─── Data to use

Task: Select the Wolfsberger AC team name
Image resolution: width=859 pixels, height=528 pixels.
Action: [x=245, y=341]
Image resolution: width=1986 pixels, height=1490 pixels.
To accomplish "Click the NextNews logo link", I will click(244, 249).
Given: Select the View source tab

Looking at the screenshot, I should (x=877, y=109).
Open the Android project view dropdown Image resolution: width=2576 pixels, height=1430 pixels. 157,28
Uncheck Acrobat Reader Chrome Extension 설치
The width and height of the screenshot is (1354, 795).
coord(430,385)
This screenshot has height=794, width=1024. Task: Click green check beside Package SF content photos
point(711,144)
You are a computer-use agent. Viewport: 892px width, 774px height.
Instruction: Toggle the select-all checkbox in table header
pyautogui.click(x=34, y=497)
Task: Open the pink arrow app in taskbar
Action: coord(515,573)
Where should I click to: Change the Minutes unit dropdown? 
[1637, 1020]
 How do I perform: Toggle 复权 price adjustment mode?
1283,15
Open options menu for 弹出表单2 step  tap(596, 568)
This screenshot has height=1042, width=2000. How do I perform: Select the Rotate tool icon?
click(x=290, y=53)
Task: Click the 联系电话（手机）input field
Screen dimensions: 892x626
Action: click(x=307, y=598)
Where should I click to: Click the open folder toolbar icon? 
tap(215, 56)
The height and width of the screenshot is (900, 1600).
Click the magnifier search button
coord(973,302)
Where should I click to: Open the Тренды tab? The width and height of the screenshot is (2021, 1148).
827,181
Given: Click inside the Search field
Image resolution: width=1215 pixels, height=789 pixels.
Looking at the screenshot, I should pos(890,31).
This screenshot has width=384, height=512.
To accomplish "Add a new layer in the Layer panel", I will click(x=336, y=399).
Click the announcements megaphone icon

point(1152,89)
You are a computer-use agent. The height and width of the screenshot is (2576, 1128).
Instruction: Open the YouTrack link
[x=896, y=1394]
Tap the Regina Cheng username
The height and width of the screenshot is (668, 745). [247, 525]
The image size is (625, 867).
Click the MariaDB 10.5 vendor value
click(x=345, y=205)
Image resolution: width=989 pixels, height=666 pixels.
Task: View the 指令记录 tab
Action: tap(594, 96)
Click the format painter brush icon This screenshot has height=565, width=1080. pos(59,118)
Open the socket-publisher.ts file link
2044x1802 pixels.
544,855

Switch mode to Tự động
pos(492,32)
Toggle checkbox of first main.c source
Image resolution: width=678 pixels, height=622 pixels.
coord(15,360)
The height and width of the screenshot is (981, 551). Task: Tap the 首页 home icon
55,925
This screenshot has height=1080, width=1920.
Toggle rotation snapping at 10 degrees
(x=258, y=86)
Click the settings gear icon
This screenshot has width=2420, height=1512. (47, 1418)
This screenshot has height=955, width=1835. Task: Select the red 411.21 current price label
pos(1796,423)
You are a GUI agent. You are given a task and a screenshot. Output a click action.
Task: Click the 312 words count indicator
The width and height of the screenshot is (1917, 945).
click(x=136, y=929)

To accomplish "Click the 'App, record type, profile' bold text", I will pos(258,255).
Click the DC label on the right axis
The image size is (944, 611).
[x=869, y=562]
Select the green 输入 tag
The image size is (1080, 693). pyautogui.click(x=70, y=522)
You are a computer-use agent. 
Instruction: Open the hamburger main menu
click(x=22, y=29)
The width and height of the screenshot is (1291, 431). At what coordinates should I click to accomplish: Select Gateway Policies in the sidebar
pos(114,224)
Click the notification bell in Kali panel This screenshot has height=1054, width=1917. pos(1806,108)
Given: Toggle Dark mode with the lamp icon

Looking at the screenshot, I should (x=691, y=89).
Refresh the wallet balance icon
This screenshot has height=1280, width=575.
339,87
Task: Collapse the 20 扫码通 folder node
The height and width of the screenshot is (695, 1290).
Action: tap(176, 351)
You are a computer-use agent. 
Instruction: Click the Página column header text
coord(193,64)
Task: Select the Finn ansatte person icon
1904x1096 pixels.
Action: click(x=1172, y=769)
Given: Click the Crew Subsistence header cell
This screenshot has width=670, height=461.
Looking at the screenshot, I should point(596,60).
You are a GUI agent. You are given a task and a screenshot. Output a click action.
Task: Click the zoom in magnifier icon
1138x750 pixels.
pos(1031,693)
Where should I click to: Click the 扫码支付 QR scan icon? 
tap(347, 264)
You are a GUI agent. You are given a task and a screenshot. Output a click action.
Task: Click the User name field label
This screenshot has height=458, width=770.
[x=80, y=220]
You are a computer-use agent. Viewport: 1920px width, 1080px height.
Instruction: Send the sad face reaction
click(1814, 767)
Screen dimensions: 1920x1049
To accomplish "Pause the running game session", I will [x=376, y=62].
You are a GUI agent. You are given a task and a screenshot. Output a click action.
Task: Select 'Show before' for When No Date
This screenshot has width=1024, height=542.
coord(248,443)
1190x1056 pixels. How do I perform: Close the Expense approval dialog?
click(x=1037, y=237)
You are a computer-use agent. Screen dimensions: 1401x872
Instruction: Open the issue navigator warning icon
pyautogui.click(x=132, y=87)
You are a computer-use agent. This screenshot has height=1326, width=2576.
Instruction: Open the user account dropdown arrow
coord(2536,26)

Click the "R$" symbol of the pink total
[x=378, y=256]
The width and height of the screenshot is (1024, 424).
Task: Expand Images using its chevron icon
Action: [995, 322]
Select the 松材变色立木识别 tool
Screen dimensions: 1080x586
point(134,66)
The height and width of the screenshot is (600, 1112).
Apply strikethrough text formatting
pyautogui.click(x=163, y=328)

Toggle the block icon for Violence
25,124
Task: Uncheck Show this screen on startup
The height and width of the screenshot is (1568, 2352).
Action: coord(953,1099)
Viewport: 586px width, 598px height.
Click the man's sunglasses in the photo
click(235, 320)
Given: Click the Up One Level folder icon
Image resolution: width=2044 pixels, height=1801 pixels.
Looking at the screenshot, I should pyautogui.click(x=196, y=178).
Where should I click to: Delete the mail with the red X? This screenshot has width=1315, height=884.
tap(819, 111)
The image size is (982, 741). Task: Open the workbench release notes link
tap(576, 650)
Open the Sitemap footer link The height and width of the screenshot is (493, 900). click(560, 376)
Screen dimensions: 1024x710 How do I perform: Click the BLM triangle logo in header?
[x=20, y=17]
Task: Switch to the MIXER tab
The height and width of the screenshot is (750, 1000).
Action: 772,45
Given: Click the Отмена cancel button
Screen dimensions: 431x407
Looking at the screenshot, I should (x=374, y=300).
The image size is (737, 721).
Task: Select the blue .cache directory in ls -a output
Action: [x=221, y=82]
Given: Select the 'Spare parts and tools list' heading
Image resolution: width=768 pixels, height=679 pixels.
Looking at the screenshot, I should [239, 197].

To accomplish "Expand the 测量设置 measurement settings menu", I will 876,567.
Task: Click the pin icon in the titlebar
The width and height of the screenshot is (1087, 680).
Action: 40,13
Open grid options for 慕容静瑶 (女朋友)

──────

Task goal:
Echo the material above verbatim, from the line with "Screen dimensions: 1920x1049" up to and including the line with "tap(819, 111)".

Answer for the task:
Screen dimensions: 1920x1049
To accomplish "Pause the running game session", I will [x=376, y=62].
You are a GUI agent. You are given a task and a screenshot. Output a click action.
Task: Select 'Show before' for When No Date
This screenshot has width=1024, height=542.
coord(248,443)
1190x1056 pixels. How do I perform: Close the Expense approval dialog?
click(x=1037, y=237)
You are a computer-use agent. Screen dimensions: 1401x872
Instruction: Open the issue navigator warning icon
pyautogui.click(x=132, y=87)
You are a computer-use agent. This screenshot has height=1326, width=2576.
Instruction: Open the user account dropdown arrow
coord(2536,26)

Click the "R$" symbol of the pink total
[x=378, y=256]
The width and height of the screenshot is (1024, 424).
Task: Expand Images using its chevron icon
Action: [995, 322]
Select the 松材变色立木识别 tool
Screen dimensions: 1080x586
point(134,66)
The height and width of the screenshot is (600, 1112).
Apply strikethrough text formatting
pyautogui.click(x=163, y=328)

Toggle the block icon for Violence
25,124
Task: Uncheck Show this screen on startup
The height and width of the screenshot is (1568, 2352).
Action: coord(953,1099)
Viewport: 586px width, 598px height.
Click the man's sunglasses in the photo
click(235, 320)
Given: Click the Up One Level folder icon
Image resolution: width=2044 pixels, height=1801 pixels.
Looking at the screenshot, I should pyautogui.click(x=196, y=178).
Where should I click to: Delete the mail with the red X? This screenshot has width=1315, height=884.
tap(819, 111)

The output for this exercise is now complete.